NeuroRoots, introduced in the year 2018, is a more recent and promising iteration of BMI, with an array designed to mimic axonal bundles [8]. Each electrode is 7µm wide and 15µm thick, with a 100µm apparatus that records and interprets electrical signals on the terminal end [8]. Researchers evaluated two different designs based on the polymers parylene C and PEDOT:PSS to evaluate biocompatibility. The electrodes were implanted via stereotaxic surgery due to their soft mechanical design [8]. Guided by surface tension, capillary forces, and a 20µm microwire, the NeuroRoots were implanted in the CA1 region of rat hippocampi [8]. The researchers found several advantages to the self-guided approach described above, including minimal surgical footprint, low BBB disruption, and promising integration to neuronal tissue [8]. All of these are challenges which have thus far limited the use and application of BMI technology. A disadvantage with the array is the low channel count; each NeuroRoot was limited to a few dozen channels of electrodes. Largely, this limitation is due to challenges finding effective connectors for the microwires in regards to the self-assembly approach [8]. However, future research may be able to solve this problem and promote recording from a larger area of the brain.

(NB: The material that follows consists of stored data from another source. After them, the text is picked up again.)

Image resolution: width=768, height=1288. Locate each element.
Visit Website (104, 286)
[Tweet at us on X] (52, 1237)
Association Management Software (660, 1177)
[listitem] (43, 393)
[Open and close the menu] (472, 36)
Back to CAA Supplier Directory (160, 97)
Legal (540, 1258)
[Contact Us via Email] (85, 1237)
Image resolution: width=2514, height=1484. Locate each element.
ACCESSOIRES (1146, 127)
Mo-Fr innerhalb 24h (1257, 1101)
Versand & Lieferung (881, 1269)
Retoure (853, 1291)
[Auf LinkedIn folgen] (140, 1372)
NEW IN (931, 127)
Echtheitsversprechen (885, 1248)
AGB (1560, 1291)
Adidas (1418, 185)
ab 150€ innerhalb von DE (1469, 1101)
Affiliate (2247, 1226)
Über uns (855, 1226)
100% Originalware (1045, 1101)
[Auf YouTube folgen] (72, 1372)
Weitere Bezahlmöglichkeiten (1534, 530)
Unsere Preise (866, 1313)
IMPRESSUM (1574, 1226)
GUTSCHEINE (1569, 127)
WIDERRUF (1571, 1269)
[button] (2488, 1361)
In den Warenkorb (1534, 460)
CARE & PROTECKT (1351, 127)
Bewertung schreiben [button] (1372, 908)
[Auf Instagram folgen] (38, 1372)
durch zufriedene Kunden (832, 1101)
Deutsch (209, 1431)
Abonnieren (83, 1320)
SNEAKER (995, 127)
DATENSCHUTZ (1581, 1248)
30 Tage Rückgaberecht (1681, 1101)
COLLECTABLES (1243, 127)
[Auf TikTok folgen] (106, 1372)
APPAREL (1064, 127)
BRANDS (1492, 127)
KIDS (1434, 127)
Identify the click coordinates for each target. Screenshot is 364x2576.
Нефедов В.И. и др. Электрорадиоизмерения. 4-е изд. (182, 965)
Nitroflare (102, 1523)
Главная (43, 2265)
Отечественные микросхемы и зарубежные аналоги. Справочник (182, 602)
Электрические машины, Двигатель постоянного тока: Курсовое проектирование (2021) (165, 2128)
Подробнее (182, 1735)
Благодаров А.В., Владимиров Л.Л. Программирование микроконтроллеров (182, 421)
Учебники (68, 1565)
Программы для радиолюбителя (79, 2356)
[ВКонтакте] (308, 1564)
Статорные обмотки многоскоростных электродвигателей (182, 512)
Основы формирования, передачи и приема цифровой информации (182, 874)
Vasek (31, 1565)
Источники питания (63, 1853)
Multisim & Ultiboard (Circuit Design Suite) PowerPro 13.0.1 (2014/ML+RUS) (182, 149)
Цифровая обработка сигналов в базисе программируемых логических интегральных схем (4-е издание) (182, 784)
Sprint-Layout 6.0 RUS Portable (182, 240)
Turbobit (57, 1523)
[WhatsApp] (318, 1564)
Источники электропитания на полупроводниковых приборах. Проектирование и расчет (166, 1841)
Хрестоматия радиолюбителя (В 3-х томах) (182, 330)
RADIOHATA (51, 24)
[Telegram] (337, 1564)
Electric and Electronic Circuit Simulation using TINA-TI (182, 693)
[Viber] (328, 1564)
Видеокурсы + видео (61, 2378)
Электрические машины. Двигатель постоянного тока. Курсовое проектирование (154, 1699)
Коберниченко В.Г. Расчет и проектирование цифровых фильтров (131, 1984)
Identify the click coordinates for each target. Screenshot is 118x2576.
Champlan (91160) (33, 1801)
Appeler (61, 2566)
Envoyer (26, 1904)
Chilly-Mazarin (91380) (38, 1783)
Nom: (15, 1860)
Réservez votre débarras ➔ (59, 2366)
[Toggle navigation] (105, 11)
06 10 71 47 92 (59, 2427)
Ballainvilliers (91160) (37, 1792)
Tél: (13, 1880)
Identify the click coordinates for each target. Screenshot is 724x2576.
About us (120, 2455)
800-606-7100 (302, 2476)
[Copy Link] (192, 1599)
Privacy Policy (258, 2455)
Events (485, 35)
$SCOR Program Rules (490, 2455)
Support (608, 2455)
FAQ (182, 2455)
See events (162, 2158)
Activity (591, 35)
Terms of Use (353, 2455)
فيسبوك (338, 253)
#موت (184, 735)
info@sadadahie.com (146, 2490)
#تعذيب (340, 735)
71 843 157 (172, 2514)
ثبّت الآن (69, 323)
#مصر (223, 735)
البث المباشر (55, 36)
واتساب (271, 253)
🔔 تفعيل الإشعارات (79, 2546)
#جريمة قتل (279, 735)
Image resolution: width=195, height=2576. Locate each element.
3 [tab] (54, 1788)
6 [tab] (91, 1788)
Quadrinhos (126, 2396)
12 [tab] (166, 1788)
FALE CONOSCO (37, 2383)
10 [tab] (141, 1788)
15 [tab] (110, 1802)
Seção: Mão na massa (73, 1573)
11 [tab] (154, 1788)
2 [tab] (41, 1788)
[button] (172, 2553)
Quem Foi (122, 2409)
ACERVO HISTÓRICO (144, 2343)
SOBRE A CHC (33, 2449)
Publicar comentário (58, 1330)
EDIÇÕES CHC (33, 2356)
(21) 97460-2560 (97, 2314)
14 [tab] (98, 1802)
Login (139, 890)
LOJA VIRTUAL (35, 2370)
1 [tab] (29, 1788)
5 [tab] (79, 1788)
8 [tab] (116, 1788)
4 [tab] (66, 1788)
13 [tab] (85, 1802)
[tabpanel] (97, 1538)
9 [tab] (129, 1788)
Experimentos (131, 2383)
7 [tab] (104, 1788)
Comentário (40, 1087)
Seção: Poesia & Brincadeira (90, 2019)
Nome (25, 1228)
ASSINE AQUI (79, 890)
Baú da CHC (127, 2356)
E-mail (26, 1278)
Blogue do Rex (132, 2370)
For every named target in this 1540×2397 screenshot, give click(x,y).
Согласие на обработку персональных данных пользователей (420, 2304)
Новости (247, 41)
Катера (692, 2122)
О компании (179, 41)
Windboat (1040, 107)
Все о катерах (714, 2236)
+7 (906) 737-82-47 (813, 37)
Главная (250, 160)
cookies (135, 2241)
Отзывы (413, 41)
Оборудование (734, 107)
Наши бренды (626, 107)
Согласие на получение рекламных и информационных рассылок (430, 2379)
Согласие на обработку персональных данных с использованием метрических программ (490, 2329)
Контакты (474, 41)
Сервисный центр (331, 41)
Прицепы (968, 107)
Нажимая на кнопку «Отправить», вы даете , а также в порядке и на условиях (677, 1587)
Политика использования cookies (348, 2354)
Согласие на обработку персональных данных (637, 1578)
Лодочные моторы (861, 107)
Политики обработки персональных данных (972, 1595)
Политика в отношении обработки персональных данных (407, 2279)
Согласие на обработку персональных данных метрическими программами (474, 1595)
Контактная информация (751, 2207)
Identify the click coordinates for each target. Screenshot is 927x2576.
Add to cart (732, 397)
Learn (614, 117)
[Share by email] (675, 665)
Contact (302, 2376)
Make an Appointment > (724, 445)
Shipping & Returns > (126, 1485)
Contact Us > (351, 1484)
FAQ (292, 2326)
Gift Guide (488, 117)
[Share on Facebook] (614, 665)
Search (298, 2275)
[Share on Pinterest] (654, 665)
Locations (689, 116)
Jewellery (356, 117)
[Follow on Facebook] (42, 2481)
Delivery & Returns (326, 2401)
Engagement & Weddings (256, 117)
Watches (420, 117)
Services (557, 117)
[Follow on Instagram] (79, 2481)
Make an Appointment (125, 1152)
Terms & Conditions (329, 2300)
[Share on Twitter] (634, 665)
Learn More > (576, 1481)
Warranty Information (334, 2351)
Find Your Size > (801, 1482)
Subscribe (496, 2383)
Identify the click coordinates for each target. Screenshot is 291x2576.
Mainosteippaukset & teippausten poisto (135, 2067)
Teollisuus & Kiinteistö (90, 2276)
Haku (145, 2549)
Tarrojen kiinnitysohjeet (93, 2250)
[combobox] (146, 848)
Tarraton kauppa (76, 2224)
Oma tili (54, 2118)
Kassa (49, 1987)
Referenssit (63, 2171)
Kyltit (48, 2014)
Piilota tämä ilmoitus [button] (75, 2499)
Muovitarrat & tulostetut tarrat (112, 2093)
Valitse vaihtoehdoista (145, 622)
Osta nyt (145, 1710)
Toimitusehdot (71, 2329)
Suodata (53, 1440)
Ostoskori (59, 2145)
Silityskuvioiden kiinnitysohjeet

Another highly innovative BMI technology is Neuralink. First introduced in 2019, its large scale recording ability, surgical approach, and impressive compact size, sets it apart over the other technologies discussed. As mentioned previously, high channel count is an important characteristic for the success of BMIs, since a higher channel count allows for recording neuronal activity at a wider range. Neuralink introduced an automated neurosurgical robotic approach, where invasive techniques are performed by directly implanting electrodes into the brain of rats via ultra-fine flexible polymer probes [9]. About the size of a hair, these probes use a custom application-specific integrated circuit (ASIC) described in two configurations: System A has a 1536-channel recording capacity and System B a capacity of 3072 channels [9]. Incorporating these two customizable systems helps enhance the electrophysiological resolution of neuronal electrical activity. Each thread is 4-6µm thick and about 20mm long; thousands of threads and channels can be made available at one time [9]. To combat the length of the threads, a neurosurgical robotic approach is used with the polymers Parylene-C to aid in insertion, and PEDOT:SS as well as iridium oxide (IrOx) to sustain electrode impedance in two separate approaches [9]. A noteworthy characteristic that sets the neurosurgical robot apart is its integrated custom software. The software is able to detect and preselect the areas that are deemed best fit to avoid entanglement of the threads and damage to neurovascular tissue, while a trained surgeon retains full control and can intervene at any time should it be necessary [9]. Results from the rats implanted with each system indicated high yields, with System A recording 1344 of 1536 channels and System B recording all 3072 channels simultaneously [9]. There was also a succession rate of 90% in 40 of 44 attempted implantations with System A [9]. Although Neuralink has made vast advancements in the realm of BMIs, trials remain experimental.
Conclusion
Present applications for recording and interpreting neuronal activity have come a long way from non-invasive EEG practices [2]. However, BMIs still remain largely experimental, mostly due to the challenges in blood-brain barrier disruption, and biocompatibility. Each of these problems must be addressed before future human trials in order to enhance the clinical applications of this technology. The UIEA, NeuroRoots, and Neuralink have all contributed to the field of BMIs. With the growth of interest and innovation toward advancing this technology, it provides hope for individuals suffering from a range of neurological diseases and disorders, and advancements in artificial prosthesis in the near future.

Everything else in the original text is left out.